_ИСХОДНЫЙ ТЕКСТ_
┄┄┄┄┄┄┄┄┄┄
Но вот, допустим, мы просыпаемся, возвращаясь из некоторого наваждения, и мучительно оглядываемся вокруг. В поле восприятия время от времени попадает пепельница с окурками и, поскольку минимальный различитель уже срабатывает, а числовой еще нет, получается перемежающаяся картинка: «…снова пепельница… а вот еще пепельница… опять эта проклятая пепельница… - сколько же можно пепельницы подсовывать? И где, наконец, эти проклятые спички?» Факт отсутствия спичек, то есть некоего небытия, в данном случае, небытия конкретного нечто, для нас куда настоятельнее структурирует данность этого мерцающего мира, нежели его задавание числом, предметностью. Сейчас нет никакой внешней силы предметности, за исключением этого странного мерцания. И нам ничего не остается, как произвести команду номер один, которая объявляется исходной для отсчета любого феноменологического проекта: «Стряхнуть наваждение». После того, как мы ее выполняем, появляется и число, и предметность, и все, что феноменология понимает под интенциональностью.
Витгенштейн был совершенно прав в своей критике Гуссерля, когда говорил, что пресловутая очевидность факта явно преувеличена. Кажется очень легким делом описать карандаш, предусмотрев в описании все необходимые и достаточные условия «карандашности». Однако на деле даже самое исчерпывающее описание вынуждено обходить стороной множество имплицитных допущений, которые вполне очевидны в мерцающих мирах. А что если карандаш представить, скажем, длиной двадцать метров, будет ли он еще карандашом или уже и не будет? Также обстоит дело и со столом: если, например, стол поставить в комнату так, чтобы в нее больше невозможно было никому войти, протиснуться, если бы он занимал абсолютно все место в комнате? Будет ли он тогда столом или нет? Опять же, неизвестно. Даже наперсток - вполне очевидная, казалось бы, вещь, но если мы представим себе наперсток на пальце скрипача, то увидим, что никакой очевидности в наперстке нет. Вся эта пресловутая экземплярность и хорошая данность есть лишь один из многих возможных миров, причем отнюдь не преобладающий в структуре нашего восприятия, а просто в силу своего самоотчета наиболее часто упоминаемый и освещаемый.
┄┄┄┄┄┄┄┄┄┄
_ИЗВЛЕЧЁННЫЕ ЗАПИСИ_
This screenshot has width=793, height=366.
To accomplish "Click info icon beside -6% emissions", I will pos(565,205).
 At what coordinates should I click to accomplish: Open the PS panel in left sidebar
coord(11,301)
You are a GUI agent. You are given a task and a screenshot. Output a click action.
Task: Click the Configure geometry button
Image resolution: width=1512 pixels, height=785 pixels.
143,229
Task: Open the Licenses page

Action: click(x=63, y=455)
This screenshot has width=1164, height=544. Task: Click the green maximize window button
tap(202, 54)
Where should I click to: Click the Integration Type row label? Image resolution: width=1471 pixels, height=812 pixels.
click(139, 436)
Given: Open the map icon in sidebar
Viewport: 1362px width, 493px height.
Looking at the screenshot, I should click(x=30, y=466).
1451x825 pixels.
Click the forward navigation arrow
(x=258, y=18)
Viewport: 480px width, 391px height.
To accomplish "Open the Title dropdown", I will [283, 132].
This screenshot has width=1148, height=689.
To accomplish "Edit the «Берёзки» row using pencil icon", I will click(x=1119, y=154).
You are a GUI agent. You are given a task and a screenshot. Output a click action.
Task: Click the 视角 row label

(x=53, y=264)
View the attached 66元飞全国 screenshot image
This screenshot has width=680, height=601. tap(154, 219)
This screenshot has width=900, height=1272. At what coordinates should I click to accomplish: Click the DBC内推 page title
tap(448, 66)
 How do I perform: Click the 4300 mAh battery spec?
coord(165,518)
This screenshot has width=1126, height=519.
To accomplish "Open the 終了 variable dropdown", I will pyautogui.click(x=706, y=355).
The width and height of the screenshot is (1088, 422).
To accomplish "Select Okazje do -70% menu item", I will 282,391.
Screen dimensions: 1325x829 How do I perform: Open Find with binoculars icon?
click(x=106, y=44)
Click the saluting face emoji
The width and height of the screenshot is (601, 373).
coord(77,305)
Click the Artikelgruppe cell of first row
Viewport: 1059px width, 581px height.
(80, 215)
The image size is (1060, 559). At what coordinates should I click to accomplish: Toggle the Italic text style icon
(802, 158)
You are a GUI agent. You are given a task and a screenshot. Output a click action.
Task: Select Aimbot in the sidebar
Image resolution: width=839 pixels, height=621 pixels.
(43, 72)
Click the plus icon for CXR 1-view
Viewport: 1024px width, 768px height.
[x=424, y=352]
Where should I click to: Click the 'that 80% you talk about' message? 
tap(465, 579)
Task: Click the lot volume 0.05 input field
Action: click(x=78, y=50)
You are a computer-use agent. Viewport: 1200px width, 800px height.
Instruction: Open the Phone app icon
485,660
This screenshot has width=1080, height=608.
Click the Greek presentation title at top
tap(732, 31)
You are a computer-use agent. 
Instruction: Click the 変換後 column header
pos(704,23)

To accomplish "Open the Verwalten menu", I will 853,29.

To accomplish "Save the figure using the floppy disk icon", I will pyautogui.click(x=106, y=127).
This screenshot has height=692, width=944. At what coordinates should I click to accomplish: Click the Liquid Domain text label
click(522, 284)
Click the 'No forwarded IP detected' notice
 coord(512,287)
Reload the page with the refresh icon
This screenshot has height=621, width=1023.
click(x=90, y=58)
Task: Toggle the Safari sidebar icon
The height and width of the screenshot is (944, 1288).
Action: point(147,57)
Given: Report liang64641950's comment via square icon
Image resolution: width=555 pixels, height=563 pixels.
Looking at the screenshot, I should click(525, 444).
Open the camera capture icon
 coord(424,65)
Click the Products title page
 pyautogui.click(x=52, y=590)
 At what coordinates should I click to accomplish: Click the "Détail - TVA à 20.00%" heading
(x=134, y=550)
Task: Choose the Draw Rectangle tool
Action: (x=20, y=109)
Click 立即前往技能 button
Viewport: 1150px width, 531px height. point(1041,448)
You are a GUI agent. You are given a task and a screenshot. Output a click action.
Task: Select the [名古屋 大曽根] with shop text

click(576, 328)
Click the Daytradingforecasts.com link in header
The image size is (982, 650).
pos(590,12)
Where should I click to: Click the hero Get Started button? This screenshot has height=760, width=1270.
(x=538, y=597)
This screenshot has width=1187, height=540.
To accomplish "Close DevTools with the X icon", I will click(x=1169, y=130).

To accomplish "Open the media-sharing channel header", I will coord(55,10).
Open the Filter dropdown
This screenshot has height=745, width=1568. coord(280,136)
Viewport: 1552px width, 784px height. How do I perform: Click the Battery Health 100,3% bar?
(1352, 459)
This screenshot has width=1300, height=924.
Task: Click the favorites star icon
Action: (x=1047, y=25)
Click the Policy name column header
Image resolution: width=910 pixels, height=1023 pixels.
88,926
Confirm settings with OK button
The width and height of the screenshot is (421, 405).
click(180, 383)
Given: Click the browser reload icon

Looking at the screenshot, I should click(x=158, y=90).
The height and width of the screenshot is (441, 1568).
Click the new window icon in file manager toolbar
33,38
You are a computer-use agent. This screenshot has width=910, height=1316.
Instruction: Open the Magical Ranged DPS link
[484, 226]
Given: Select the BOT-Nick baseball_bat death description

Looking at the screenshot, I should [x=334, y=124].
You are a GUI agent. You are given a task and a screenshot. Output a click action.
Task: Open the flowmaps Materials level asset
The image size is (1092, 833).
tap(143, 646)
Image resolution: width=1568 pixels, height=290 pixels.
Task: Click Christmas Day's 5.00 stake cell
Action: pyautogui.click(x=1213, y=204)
┄┄┄┄┄┄┄┄┄┄
_ЗАДАНИЯ_
1. Ответьте на вопросы по тексту о феноменологии восприятия:
(a) Какая команда объявляется исходной для отсчета любого феноменологического проекта?
(b) Кто, согласно тексту, критиковал Гуссерля за преувеличение очевидности факта?
(c) На чьем пальце предлагается представить себе наперсток?
2. Выведите в виде JSON-списка строк записи, начиная со строки, содержащей «Given: Report liang64641950's», и заканчивая строкой, содержащей «Action: (x=20, y=109)». Каждая строка записей должна стать отдельным значением списка, пустые строки пропустите.
Текст и записи взяты из разных источников.

_ОТВЕТЫ ПО ЗАДАНИЯМ_
1.
(a) «Стряхнуть наваждение».
(b) Витгенштейн.
(c) На пальце скрипача.

2.
[
  "Given: Report liang64641950's comment via square icon",
  "Image resolution: width=555 pixels, height=563 pixels.",
  "Looking at the screenshot, I should click(525, 444).",
  "Open the camera capture icon",
  " coord(424,65)",
  "Click the Products title page",
  " pyautogui.click(x=52, y=590)",
  " At what coordinates should I click to accomplish: Click the \"Détail - TVA à 20.00%\" heading",
  "(x=134, y=550)",
  "Task: Choose the Draw Rectangle tool",
  "Action: (x=20, y=109)"
]